* START *
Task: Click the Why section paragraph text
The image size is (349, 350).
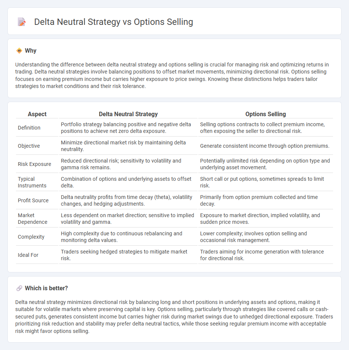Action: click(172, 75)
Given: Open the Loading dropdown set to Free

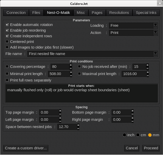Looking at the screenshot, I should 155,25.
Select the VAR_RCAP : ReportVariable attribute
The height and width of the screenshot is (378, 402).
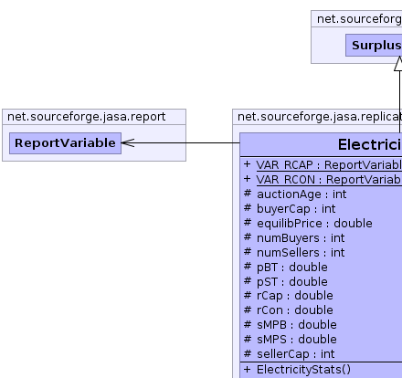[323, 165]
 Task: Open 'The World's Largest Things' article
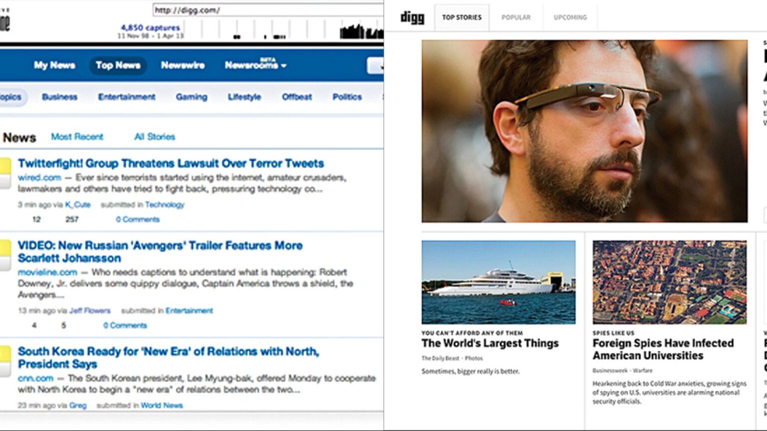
* END *
* _Your task_
Transcribe every row above without any changes, leaving out the pictures.

* _Completed exercise_
Task: Click the Why section paragraph text
The image size is (349, 350).
Action: click(172, 75)
Given: Open the Loading dropdown set to Free

Looking at the screenshot, I should 155,25.
Select the VAR_RCAP : ReportVariable attribute
The height and width of the screenshot is (378, 402).
[323, 165]
 Task: Open 'The World's Largest Things' article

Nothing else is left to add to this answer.